▸ Data to use

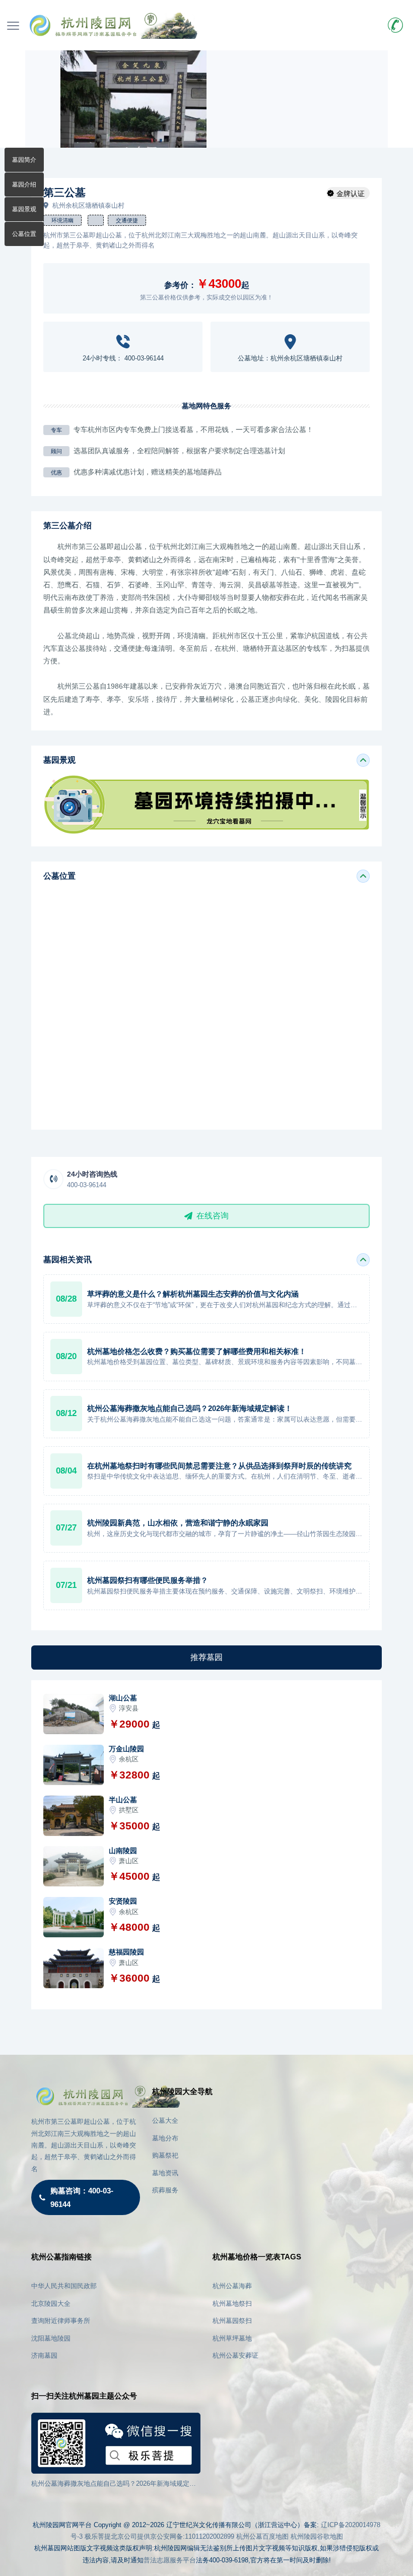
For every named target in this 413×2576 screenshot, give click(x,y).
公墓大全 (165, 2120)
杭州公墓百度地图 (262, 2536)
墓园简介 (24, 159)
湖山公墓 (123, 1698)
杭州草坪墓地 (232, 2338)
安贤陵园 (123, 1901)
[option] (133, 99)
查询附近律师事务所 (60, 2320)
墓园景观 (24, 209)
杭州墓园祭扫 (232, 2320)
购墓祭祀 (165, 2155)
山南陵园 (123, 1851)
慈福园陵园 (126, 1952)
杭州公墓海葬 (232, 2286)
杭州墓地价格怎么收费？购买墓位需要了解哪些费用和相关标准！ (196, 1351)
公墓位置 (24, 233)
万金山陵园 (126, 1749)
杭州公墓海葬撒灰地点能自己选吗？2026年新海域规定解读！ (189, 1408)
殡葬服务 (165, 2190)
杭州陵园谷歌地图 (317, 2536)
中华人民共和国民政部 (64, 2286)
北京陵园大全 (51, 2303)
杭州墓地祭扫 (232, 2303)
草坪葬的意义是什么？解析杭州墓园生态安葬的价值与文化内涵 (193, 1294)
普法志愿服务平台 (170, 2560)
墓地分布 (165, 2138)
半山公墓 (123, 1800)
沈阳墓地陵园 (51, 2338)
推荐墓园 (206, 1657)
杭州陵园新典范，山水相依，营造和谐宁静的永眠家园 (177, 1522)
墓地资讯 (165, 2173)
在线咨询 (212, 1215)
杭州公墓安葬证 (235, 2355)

▸ Work task
Reproduce the listing exactly, but omit every picture in it.

▸ Output of the exercise
For every named target in this 413×2576 screenshot, give click(x,y).
公墓大全 (165, 2120)
杭州公墓百度地图 (262, 2536)
墓园简介 (24, 159)
湖山公墓 (123, 1698)
杭州草坪墓地 (232, 2338)
安贤陵园 (123, 1901)
[option] (133, 99)
查询附近律师事务所 (60, 2320)
墓园景观 (24, 209)
杭州墓园祭扫 (232, 2320)
购墓祭祀 (165, 2155)
山南陵园 (123, 1851)
慈福园陵园 (126, 1952)
杭州公墓海葬 (232, 2286)
杭州墓地价格怎么收费？购买墓位需要了解哪些费用和相关标准！ (196, 1351)
公墓位置 (24, 233)
万金山陵园 (126, 1749)
杭州公墓海葬撒灰地点能自己选吗？2026年新海域规定解读！ (189, 1408)
殡葬服务 (165, 2190)
杭州陵园谷歌地图 (317, 2536)
中华人民共和国民政部 (64, 2286)
北京陵园大全 (51, 2303)
杭州墓地祭扫 (232, 2303)
草坪葬的意义是什么？解析杭州墓园生态安葬的价值与文化内涵 (193, 1294)
普法志愿服务平台 (170, 2560)
墓地分布 (165, 2138)
半山公墓 (123, 1800)
沈阳墓地陵园 (51, 2338)
推荐墓园 (206, 1657)
杭州陵园新典范，山水相依，营造和谐宁静的永眠家园 (177, 1522)
墓地资讯 (165, 2173)
在线咨询 (212, 1215)
杭州公墓安葬证 (235, 2355)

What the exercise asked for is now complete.